Task description: The result should hold only the lines from the one with "Task: Open the 2 (View Details) link" through the final line of the data below, transcribed exactly, pictures left out.

Material to process:
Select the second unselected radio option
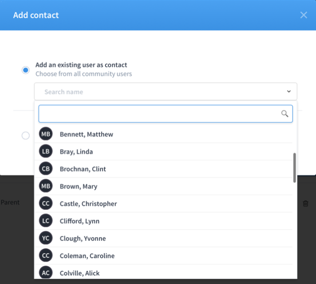click(26, 135)
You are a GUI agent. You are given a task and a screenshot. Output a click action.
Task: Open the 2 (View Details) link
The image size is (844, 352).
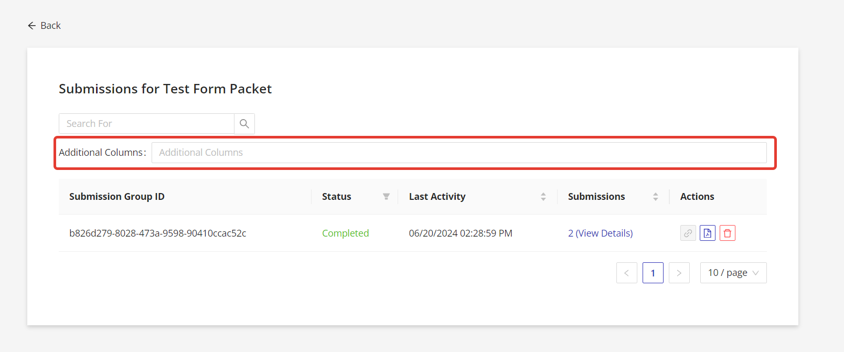[600, 233]
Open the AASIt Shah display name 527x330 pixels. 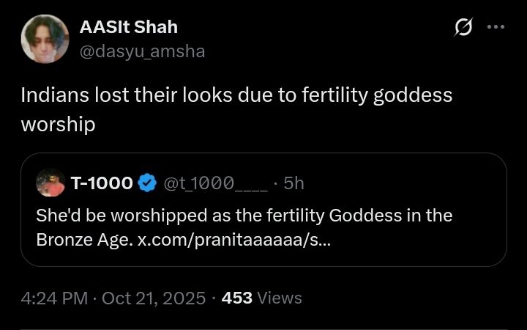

Result of the exercise:
Task: Open the 2 (View Details) link
The image size is (844, 352).
[600, 233]
Open the AASIt Shah display name 527x330 pixels. 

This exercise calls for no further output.